History of War

MALDON

“RESPONSIBLE FOR ALL OF ESSEX, IF BYRHTNOTH DID NOT FACE THE VIKING THREAT AT MALDON HE WOULD NEED TO SHADOW THEM AND CONFRONT THEM ELSEWHERE”

According to the Anglo-Saxon Chronicle entry for the year 991, that summer, Olaf Tryggvason (later king of Norway) sailed with a fleet of 93 ships and raided the English coast. He began in Kent, raiding Folkestone and then Sandwich, and then moved on to Ipswich in Suffolk. After overrunning Ipswich, the fleet moved onwards to Maldon in Essex, sailing up the River Blackwater and establishing a base at the island of Northey in early August.

Northey was only accessible to the mainland via a tidal causeway and so was a safe harbour for the Vikings. Not that they needed to be overly wary: no one had opposed their raids so far.
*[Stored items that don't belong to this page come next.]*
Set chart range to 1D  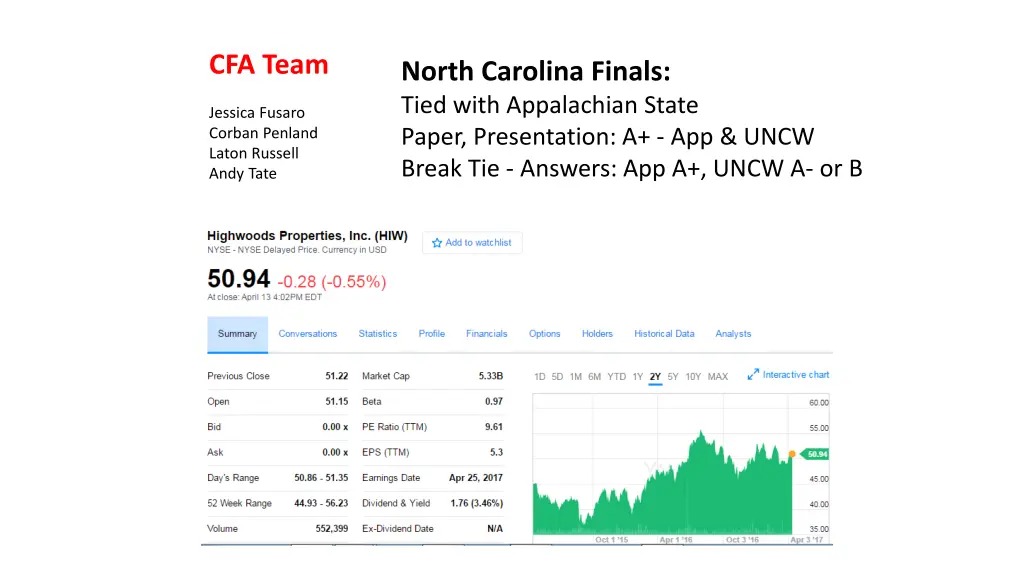tap(539, 377)
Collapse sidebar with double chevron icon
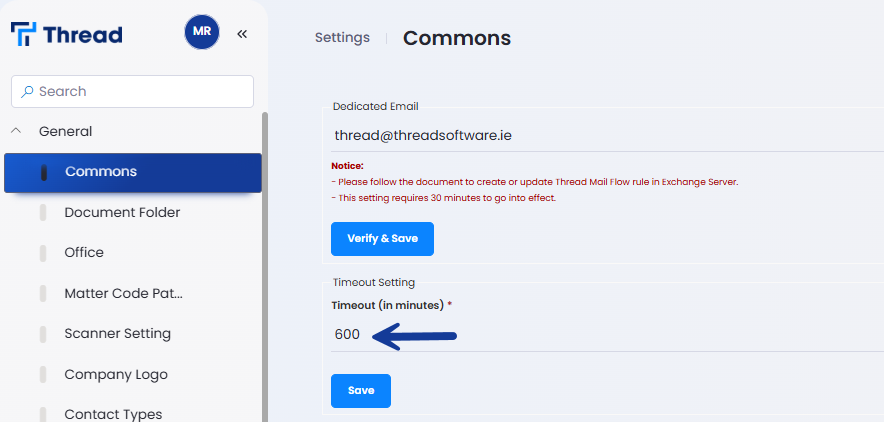 (x=242, y=34)
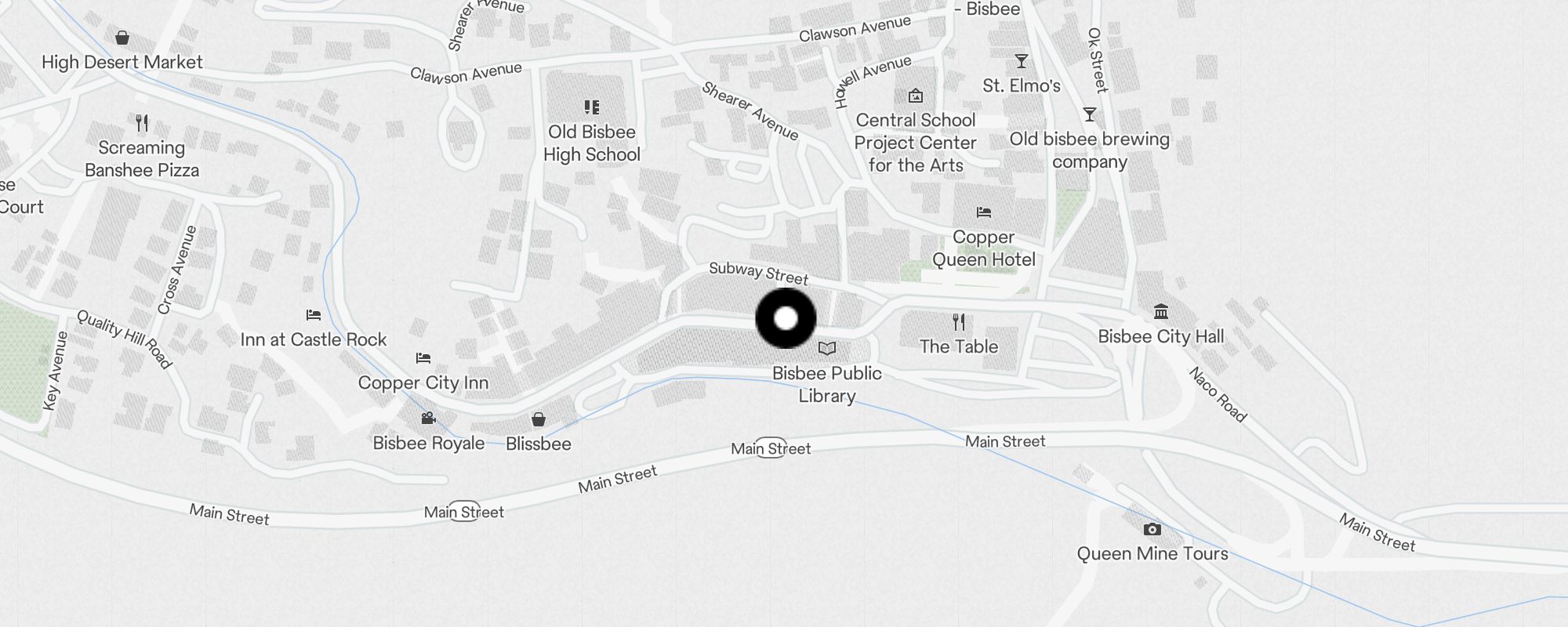Select the Inn at Castle Rock bed icon

[314, 315]
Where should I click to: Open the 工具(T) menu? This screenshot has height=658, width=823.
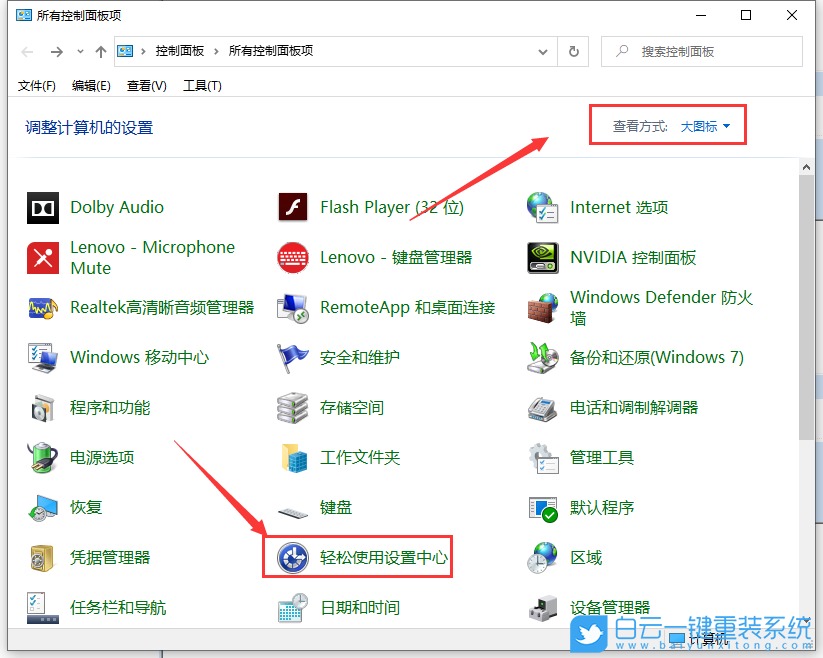point(202,85)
At Maldon, however, they faced opposition in the form of the Ealdorman of Essex, Byrhtnoth, who gathered there with his retinue of huscarls (his heorthwerod or hearth-warriors) and the fyrd, the muster of able-bodied men of Essex required to serve in the army when called. Byrhtnoth brought this force together on the shore opposite the tidal causeway to Northey.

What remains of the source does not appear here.